What The Different Thicknesses Of Your Breast Milk Mean, According To Science

Breast milk is amazing stuff. When I was breastfeeding, I was in awe of just how much milk my body could produce, and how it seemed to be constantly changing. One day it was super watery and the next day, it was super thick. But what do the different thicknesses of your breast milk mean? Is it a problem, or the normal course of your supply?

Like a good Spotify playlist, the composition of breast milk is an ever-evolving thing. It's a biologically tailored response to baby's needs, making each pump or feeding different. The composition changes even during the course of a single feeding, according to Kelly Mom. The first milk that exits the breast is foremilk — it's the easiest and quickest to get out of the breast, and it is mostly simple sugars and water. As the baby continues to suck, more and more fat becomes dislodged and makes its way out of the breast. It's a very slow change, but noticeable. You may be able to see the difference if you pump for a protracted period of time, and produce a lot of milk. Two bottles from the same pumping may be different color and texture, not unlike the difference between skim and whole fat milk. The fattier milk will also be a deeper golden hue and smell differently than the lighter milk.

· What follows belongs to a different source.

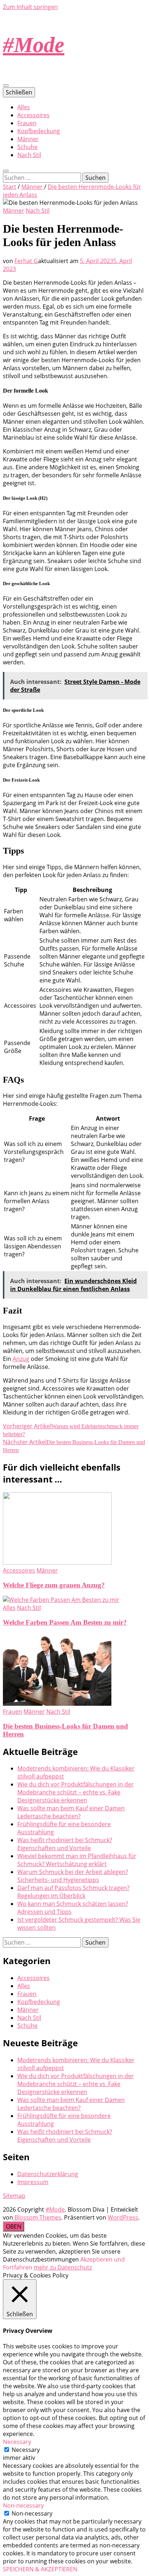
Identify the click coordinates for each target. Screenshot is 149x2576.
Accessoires (33, 115)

So what do the different thicknesses of breast milk mean? A study published by the Pediatric Clinicians of North America found that the texture, thickness, and flavor are not only different from feeding to feeding depending on a baby's needs, but that it has the capacity to change rapidly based on the biofeedback from the baby's saliva.

Breastfeeding is not a closed process, according to the journal. Even though most of the flow is outward from mother to baby, some of the baby's saliva makes it back into the ducts of the breast via a reverse suction, where the mother's body is triggered to change the composition of the milk based on the markers in the saliva. If your baby has a cold, the milk will have more bioactive molecules necessary to fight the infection. As your baby matures, the milk changes to adapt to caloric and nutritive need, changing the thickness and texture.

According to the Journal of Early Human Development, your breast milk also knows when you've given birth relative to your due date. Their study confirmed that breast milk created by mothers of premature babies had more adipokines — fatty content — than mothers of full-term infants. This fatty content helps preterm infants reach their term weight in a controlled, steady path. There is also baby formula that is designed to mimic the breast milk produced by preemie moms.

Breast milk not only changes with the needs of the baby, but with the health and nutrition of the mother. According to a report in Breastfeeding Medicine, the taste and texture of breast milk is altered when the mother has an infection like mastitis. Using a "taste sensor" (his name is Steve, I'm imagining) they evaluated flavor profiles and textural changes of mothers with mastitis and concluded that it is profoundly altered. Apparently, there's less of an "umami" flavor during inflammation. I never really considered my milk in terms of umami, but now I can't get the image of a baby tasting a boob like a fine wine out of my head, and you can't either. You're welcome.

Unsurprisingly, the texture and thickness of your milk also has something to do with what you eat. According to the American Journal of Clinical Nutrition, women's diets do have an effect on the quality and texture of their milk. For instance, women who eat fish while breastfeeding their children have higher concentrations of omega 3 fats in their milk than women who do not. Women who have a diet rich in vitamin C have milk rich in vitamin C. This not only affects the nutritive compounds, but also the texture of the milk.

Breast milk is cool as heck. If you ever want to do a fun experiment, line up a bunch of your pumped bags of frozen milk and note the different colors and freeze patterns. It's like a strange, milk rainbow courtesy of your boobs. It almost makes you want to ask your child what vintage they would like for dinner. "Remember that week I ate nothing but Funyuns at 3:00 a.m. because you never slept? How about that one?" Actually, the Funyun milk may not be the tastiest come to think of it.